Nel caso dell'87enne ligure, a ottenere dalla vittima il denaro e i gioelli sarebbe stato un complice non ancora rintracciato. La malcapitata, tuttavia, aveva immediatamente sporto denuncia assieme al figlio e i carabinieri avevano immediatamente diramato l'allarta sul giovane ricercato a tutte le forze di polizia. Le operazioni per rintracciare il sospettato erano durate poco: le pattuglie autostradali della polstrada di Firenze e Arezzo avevano individuato, lungo l'Autostrada del Sole, un'auto sospetta riconducibile al 24enne.
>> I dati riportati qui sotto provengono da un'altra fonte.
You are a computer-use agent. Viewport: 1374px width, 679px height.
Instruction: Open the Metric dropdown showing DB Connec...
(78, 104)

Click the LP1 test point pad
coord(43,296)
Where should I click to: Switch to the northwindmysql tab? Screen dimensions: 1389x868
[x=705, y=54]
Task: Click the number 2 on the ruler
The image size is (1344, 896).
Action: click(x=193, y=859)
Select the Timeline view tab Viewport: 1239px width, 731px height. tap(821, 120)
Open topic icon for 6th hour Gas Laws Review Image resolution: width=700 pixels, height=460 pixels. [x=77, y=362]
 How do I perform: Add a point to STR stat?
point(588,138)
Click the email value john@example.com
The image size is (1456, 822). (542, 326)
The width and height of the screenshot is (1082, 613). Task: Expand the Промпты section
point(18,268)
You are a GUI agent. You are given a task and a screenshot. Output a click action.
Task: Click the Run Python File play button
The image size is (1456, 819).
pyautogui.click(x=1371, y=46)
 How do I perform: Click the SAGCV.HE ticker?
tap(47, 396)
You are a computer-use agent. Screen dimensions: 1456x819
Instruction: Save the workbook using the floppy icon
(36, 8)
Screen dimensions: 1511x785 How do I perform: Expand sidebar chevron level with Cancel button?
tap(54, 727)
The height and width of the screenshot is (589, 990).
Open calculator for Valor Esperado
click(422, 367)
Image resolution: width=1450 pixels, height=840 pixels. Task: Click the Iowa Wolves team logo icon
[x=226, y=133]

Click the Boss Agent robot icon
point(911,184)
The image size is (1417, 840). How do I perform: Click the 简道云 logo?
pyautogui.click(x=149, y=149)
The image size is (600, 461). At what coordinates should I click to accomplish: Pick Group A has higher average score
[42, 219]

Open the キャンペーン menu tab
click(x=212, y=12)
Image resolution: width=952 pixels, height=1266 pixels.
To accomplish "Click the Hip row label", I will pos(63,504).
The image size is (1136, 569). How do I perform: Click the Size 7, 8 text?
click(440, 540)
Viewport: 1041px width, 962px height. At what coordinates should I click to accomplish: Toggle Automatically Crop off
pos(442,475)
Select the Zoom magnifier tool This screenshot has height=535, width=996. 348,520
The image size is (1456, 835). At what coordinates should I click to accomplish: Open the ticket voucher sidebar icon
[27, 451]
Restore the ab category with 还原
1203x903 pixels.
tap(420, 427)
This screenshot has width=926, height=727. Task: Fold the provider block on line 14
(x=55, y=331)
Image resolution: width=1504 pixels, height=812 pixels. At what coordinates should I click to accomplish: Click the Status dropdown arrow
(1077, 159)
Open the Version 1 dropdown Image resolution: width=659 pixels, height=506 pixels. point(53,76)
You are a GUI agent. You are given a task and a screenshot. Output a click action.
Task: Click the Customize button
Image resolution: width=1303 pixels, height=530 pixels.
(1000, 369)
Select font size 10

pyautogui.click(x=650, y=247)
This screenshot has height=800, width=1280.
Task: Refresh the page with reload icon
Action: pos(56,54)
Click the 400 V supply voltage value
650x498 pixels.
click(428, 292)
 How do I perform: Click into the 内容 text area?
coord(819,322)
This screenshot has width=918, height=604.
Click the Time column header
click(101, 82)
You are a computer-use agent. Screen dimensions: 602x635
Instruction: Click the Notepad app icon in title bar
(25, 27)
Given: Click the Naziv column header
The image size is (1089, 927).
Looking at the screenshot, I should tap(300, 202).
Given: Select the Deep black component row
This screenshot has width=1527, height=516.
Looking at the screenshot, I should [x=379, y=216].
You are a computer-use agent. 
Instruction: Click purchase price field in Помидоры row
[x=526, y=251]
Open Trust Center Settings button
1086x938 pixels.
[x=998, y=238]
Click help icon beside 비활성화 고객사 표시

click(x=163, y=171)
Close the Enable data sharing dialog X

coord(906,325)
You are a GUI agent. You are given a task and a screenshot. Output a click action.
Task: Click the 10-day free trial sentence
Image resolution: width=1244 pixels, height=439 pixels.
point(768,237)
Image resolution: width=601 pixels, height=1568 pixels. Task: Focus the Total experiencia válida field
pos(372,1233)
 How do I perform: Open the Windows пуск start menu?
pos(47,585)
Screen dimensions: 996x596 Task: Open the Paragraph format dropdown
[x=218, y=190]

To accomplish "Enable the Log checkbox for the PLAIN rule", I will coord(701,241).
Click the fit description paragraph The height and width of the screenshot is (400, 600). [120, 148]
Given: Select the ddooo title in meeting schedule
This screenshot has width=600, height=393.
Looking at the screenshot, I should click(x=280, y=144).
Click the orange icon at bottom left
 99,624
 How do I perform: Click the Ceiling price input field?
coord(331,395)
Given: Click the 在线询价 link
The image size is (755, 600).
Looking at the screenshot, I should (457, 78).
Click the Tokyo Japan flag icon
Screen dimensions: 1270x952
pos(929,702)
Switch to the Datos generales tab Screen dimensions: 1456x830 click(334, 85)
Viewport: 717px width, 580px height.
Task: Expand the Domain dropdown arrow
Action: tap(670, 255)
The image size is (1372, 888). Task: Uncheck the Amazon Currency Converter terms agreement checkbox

Con una mossa a tenaglia, la Fiat 500L è stata costretta a fermarsi in una piazzola di sosta. A bordo c'era proprio il giovane ricercato, risultato poi soggetto a numerosi precedenti di polizia. In un primo momento, a quanto si apprende, il conducente si era mostrato quasi sospreso da tanta attenzione da parte degli agenti. Perlustrando la vettura, tuttavia, i poliziotti hanno rinvenuto - all'interno del cruscotto, nascosto tra i cavi elettrici - un involucro contenente 36 monili in oro, un orologio Rolex e 5.700 euro in contanti. Tra gli oggetti ritrivati, anche le fedi nuziali dell'anziana signora di Santa Margherita Ligure.

Il giovane è stato così fermato e denunciato. Dopo aver accertato la provenienza della refurtiva sequestrata, gli agenti hanno provveduto a consegnarla ai proprietari. Ora indagini più approfondite punteranno a verificare se e in quali altre occasioni il 24enne avesse attuato il raggiro del "falso arresto".